» 指示 1: ナナヲアカリさんのインタビュー記事の「曲の中のメロディがない部分に」から「公のイメージが浮かびました。」までを、両端の語句も含めて書き直すこと。その際、「主人公」を「登場人物」に置き換える。
» 指示 2: ナナヲアカリさんのインタビュー記事を、途切れたところから続けて書くこと。

» 本文抜粋:
----
アーティスト・ナナヲアカリ インタビュー 『1人だから始めた動画投稿は、気づいたら世間とつながるツールになった』 【クリエイターの原点 vol.4】

ナナヲアカリ インタビュー デジタルクリエイター 音楽 タウンワーク townwork ダダダダ天使

インターネットをきっかけに、動画や歌の配信、ゲームや楽曲制作などマルチな才能を発揮して今を走り抜けるデジタルクリエイターたち。そんな著名人たちの学生時代・駆け出し時代の貴重な経験や今に活かせていることを中心に『クリエイターの原点』として読者にお届けしていきます。第4回目は様々なクリエイターとのコラボで注目を集め続けるナナヲアカリさん!

独特のファニーボイスとキャラクターが人気のナナヲアカリさん。現在までにアップした楽曲MVは動画投稿サイトで累計4500万再生を更新中。インディーズデビュー曲にもなった初投稿動画についてなど、過去の貴重なお話しを伺いました。さらに、4月10日にリリースする『しあわせシンドローム』についてもインタビュー!

 

アルバム制作を通して“幸せの形”を模索中

ナナヲアカリ インタビュー デジタルクリエイター 音楽 タウンワーク townwork ダダダダ天使——今作のコンセプトから教えてください。

“人は幸せになりたくて頑張っているのに、疲れちゃったり逃げ出したくなるのはなんでだろう?”と思ったのがテーマのキッカケです。私自身“好きなことをやっているのにどうして?”と思うし、みんなも現実逃避をしたくなることがあるんじゃないかなと思ったんです。その疑問と向き合うところから制作が始まりました。

——表題曲の「シアワセシンドローム」のクレジットは、作詞作曲とは別にナナヲさんのお名前もポエトリーと表記されていますね。

曲の中のメロディがない部分に、セリフとして詩を綴りました。幸せという形のないものを求める中で、どういうことで疲れるのかを一気に語っています。セリフだからこそ感情が乗りやすいし、伝わるものがあったら嬉しいです。作詞作曲は、ナユタン星人さんにお願いしたんですけど、受け取ってすぐに主人公のイメージが浮かびました。

——他にも様々なクリエイターが参加していますね。
----
» 提供情報:
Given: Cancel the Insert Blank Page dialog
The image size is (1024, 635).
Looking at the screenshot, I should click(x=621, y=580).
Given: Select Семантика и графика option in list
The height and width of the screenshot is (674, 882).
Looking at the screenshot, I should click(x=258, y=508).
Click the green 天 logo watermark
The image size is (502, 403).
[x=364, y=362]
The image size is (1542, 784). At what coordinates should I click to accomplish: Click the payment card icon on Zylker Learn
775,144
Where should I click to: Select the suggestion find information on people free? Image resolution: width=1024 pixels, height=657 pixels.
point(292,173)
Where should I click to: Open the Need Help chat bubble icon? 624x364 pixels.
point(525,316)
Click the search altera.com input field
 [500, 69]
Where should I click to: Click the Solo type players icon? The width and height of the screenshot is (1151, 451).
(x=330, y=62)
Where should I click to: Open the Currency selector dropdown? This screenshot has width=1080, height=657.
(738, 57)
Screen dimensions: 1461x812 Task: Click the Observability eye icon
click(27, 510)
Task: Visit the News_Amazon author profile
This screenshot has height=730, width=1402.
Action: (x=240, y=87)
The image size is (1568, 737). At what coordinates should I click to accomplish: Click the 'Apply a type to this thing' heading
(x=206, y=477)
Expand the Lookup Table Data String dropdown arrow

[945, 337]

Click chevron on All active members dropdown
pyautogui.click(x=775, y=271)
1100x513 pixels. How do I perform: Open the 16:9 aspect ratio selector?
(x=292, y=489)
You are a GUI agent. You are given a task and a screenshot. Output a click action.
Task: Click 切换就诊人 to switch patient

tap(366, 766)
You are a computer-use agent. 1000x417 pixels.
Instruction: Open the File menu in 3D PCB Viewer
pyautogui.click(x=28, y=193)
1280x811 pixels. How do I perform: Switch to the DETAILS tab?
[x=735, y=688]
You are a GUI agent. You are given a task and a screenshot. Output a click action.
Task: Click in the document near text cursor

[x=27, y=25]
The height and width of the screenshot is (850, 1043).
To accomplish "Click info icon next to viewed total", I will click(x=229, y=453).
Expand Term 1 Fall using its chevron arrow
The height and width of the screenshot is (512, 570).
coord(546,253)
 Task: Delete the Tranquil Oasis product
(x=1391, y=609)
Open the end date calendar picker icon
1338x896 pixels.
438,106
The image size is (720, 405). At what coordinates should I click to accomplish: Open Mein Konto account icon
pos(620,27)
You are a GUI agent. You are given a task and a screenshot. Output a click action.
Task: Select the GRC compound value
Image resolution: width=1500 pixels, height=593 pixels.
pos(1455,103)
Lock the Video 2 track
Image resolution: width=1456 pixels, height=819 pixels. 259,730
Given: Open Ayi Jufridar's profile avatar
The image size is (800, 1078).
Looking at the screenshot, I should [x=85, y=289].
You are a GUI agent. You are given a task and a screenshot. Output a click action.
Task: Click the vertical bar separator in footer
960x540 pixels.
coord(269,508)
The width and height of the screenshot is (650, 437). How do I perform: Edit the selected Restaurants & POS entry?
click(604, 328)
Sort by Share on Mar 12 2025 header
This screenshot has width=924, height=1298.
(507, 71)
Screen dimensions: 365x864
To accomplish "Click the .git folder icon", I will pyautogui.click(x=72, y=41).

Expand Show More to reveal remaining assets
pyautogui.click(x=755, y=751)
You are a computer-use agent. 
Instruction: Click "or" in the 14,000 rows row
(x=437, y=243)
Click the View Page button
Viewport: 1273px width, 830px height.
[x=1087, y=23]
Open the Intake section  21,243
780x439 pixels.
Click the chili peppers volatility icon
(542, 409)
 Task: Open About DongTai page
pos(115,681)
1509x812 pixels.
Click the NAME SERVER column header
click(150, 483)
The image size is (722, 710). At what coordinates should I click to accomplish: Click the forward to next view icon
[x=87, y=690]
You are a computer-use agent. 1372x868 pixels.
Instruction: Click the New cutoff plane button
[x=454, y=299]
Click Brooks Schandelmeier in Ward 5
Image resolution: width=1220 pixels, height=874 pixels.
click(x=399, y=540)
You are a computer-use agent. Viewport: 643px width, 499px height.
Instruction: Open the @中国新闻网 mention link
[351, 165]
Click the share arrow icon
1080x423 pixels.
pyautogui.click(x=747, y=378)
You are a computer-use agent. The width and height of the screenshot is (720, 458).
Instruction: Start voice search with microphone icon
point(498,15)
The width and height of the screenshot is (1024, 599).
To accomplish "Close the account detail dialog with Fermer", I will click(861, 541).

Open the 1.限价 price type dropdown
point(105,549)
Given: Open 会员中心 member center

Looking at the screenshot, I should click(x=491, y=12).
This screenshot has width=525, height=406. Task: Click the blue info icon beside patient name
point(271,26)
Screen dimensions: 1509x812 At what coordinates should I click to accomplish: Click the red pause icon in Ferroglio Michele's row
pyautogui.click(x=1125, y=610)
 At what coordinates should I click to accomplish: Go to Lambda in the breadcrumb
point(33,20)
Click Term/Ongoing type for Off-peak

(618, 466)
----
» 回答 1:
曲の中のメロディがない部分に、セリフとして詩を綴りました。幸せという形のないものを求める中で、どういうことで疲れるのかを一気に語っています。セリフだからこそ感情が乗りやすいし、伝わるものがあったら嬉しいです。作詞作曲は、ナユタン星人さんにお願いしたんですけど、受け取ってすぐに登場人物のイメージが浮かびました。

» 回答 2:
はい。今回は初めましての方も多いんですけど、ふだん音楽を聴くなかで、大沼パセリさんの楽曲や歌詞がすごく刺さったのでオファーしました。「パスポート」という曲で、幸せを求めるからこその虚無感を、旅というファンタジーに落し込んで下さいました。

ヒゲドライバーさんは以前から大好きで今回念願が叶いました。「ウツムキブレザー」は“青春”というものを、ヒゲドライバーさんの世界感炸裂で表現してもらえて嬉しかったです。

——ピノキオピーさんとの「オトナのピーターパン」は、不安や迷いがキャッチーに表現されていますね。

新宿の喫茶店でずーっと曲のコンセプトについて話していました(笑)。例えば社会のルールにしても、私はゴミ捨ては気合いを入れないと出来ないんですけど、その1つ1つを考え出すと“生きるのって難しい!”って。

色んな不安がたくさんある中で“どこに着地したらこの曲は救われるんだろう?”っていうところを意識して、作品に落とし込みました。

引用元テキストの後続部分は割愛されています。